━━━ EXERCISE MATERIAL ━━━

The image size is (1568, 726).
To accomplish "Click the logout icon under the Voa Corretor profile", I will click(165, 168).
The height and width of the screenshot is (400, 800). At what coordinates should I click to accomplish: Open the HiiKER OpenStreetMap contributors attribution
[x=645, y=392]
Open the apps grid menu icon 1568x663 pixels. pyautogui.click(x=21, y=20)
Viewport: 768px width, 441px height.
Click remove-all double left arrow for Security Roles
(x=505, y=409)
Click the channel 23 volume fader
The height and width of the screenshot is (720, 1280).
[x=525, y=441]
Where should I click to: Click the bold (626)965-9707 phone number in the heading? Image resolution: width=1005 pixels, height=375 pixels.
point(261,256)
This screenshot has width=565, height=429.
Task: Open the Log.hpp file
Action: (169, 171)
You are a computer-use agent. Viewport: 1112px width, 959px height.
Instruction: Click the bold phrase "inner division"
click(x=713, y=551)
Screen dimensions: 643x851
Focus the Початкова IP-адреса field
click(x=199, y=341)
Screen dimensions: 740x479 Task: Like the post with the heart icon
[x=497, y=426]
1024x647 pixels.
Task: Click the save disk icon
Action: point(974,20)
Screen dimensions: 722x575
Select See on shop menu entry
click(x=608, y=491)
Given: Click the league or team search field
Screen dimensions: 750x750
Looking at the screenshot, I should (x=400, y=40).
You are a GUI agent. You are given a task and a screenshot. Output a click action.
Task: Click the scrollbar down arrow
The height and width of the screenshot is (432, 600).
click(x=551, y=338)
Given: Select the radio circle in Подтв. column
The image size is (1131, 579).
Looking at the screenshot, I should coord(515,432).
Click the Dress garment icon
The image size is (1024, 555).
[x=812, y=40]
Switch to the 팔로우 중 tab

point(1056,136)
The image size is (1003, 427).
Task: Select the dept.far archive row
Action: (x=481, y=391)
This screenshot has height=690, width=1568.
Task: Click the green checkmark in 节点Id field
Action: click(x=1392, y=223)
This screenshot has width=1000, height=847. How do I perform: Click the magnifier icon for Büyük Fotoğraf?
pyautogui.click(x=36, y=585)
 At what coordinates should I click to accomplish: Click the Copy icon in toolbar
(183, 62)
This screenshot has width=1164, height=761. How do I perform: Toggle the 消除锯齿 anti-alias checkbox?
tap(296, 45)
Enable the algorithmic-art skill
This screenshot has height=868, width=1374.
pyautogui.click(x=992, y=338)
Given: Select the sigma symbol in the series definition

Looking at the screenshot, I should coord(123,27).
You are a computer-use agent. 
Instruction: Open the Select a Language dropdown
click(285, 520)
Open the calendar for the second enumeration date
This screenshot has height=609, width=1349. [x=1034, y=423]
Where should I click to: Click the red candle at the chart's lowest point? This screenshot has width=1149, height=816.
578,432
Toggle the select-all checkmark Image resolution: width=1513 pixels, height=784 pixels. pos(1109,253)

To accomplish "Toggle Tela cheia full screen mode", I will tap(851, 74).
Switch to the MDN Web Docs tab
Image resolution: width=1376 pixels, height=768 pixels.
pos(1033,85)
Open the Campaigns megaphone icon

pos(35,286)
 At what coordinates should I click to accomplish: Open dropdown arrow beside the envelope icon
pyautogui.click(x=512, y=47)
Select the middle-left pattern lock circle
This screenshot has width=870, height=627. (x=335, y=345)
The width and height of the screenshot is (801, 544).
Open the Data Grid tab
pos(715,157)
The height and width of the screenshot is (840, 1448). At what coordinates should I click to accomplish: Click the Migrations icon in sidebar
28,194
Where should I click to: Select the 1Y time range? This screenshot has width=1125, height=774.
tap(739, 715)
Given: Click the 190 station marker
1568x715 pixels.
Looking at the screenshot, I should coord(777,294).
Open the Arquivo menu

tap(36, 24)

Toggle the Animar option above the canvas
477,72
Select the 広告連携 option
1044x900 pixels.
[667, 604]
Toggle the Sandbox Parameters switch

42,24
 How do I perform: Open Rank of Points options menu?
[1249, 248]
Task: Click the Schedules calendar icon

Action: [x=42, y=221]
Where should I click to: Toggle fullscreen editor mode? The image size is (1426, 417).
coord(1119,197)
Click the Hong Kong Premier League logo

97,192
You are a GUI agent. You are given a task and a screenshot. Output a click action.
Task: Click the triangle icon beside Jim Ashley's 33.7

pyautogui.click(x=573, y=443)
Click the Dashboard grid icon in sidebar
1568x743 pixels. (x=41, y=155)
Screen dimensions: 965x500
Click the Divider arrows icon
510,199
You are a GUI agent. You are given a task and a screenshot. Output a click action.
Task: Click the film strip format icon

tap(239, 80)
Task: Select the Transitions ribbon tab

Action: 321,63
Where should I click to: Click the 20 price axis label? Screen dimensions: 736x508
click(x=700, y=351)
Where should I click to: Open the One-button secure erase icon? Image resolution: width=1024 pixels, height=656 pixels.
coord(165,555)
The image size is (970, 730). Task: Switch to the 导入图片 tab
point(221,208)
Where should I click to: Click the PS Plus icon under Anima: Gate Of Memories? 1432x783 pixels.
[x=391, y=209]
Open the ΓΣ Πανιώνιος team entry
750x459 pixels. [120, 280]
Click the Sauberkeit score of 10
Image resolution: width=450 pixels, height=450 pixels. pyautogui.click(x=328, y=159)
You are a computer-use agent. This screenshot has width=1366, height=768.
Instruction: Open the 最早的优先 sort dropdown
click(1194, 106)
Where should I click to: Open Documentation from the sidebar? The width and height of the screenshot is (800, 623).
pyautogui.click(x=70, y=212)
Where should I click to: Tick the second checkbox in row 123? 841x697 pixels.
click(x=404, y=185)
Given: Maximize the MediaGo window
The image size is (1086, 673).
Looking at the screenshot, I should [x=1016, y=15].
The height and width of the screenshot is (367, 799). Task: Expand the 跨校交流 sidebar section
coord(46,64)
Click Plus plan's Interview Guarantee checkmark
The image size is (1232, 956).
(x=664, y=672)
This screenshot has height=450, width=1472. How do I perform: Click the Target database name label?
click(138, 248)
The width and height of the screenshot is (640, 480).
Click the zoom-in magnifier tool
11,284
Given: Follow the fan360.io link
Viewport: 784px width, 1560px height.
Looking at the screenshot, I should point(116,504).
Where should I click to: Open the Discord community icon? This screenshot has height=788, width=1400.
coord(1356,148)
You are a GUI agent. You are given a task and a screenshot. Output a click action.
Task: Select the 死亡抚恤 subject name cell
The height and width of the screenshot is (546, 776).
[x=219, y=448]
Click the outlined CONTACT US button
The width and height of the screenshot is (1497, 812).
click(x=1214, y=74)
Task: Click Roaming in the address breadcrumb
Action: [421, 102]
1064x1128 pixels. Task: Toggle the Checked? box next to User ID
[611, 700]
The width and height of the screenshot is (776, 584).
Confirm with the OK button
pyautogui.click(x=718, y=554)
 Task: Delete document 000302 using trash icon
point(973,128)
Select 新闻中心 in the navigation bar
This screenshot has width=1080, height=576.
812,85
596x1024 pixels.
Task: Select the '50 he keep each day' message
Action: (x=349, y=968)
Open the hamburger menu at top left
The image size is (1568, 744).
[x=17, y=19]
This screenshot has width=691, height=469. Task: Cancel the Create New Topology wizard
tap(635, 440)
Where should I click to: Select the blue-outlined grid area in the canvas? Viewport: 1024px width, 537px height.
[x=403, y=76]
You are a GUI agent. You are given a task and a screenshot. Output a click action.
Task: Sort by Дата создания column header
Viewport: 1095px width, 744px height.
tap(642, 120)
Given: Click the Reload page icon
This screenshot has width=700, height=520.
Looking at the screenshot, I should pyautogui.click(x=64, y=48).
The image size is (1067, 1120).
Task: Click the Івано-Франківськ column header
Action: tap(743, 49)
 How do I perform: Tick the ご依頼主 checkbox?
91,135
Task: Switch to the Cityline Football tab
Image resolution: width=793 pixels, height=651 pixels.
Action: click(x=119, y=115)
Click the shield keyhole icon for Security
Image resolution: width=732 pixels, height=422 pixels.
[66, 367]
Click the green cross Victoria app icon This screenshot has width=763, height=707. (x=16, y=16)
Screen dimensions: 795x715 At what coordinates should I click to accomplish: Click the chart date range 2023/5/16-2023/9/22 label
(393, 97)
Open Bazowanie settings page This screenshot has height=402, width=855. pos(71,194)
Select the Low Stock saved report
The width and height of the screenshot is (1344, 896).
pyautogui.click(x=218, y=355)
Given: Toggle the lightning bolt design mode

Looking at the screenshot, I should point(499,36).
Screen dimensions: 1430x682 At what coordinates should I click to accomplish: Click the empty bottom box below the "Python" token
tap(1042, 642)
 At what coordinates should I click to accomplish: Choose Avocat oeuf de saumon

━━━

Every line above that includes the word "computer" must appear in the answer.

You are a computer-use agent. Viewport: 1112px width, 959px height.
You are a computer-use agent. 
You are a computer-use agent. This screenshot has width=1366, height=768.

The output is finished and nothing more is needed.